Sebuah Sungai, Dua Masa

Oleh: Wuragil

Menolak “dirumahkan”, suku Tobelo Dalam memilih tinggal di hutan, di sisi sungai yang berbeda.

Perjalanan sudah hampir sampai ke ujung aspal ketika sebuah kubangan menghadang. Iful, sopir mobil sewaan yang membawa kami lima wartawan dari Jakarta yang ditemani kelompok konservasi Burung Indonesia, untuk pertama kalinya berpikir sejenak.

Sejak Sidangoli, Halmahera Barat, lebih dari 100 kilometer ke arah utara, ruas jalan yang berganti-ganti dari aspal mulus ke jalan kerikil dan berlubang memang dilibas seenak injakan pedalnya saja. Musik disetel keras-keras tanpa peduli kami yang duduk di jok belakang Isuzu Panther dieselnya harus berjuang keras biar tidak terpental-pental.

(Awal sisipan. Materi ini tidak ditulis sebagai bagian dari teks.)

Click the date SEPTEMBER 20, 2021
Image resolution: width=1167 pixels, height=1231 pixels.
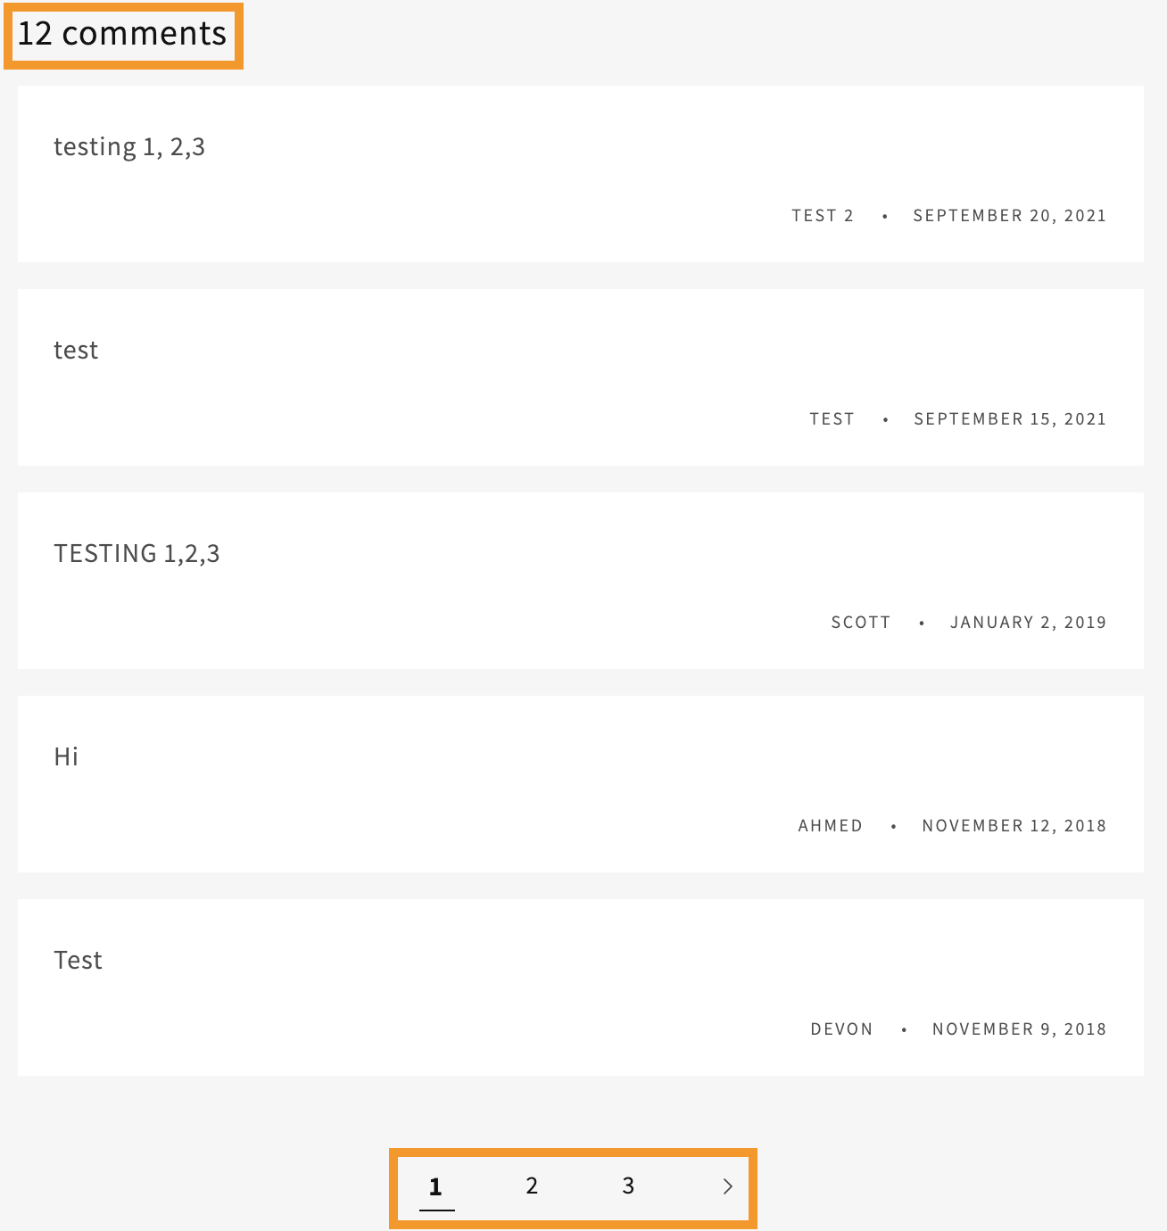click(1009, 215)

Hingga akhirnya kami sampai di ruas jalan ini. Menyimpang sedikit dari ruas jalan utama yang menyisir pantai barat Halmahera, mengarah ke punggung pegunungan, tepatnya memasuki kawasan penyangga untuk Taman Nasional Aketajawe, kami sudah beberapa langkah saja dari Kampung Kumu.

Kampung itu sejatinya adalah upaya pemerintah setempat “merumahkan” suku Tobelo yang masih tinggal di hutan dan hidup dengan berburu. Mereka biasa disebut suku Tobelo Dalam atau Tobelo Hutan. Merekalah yang kami tuju pada hari ketiga keberadaan kami di pulau terbesar Provinsi Kepulauan Maluku Utara, pertengahan April lalu.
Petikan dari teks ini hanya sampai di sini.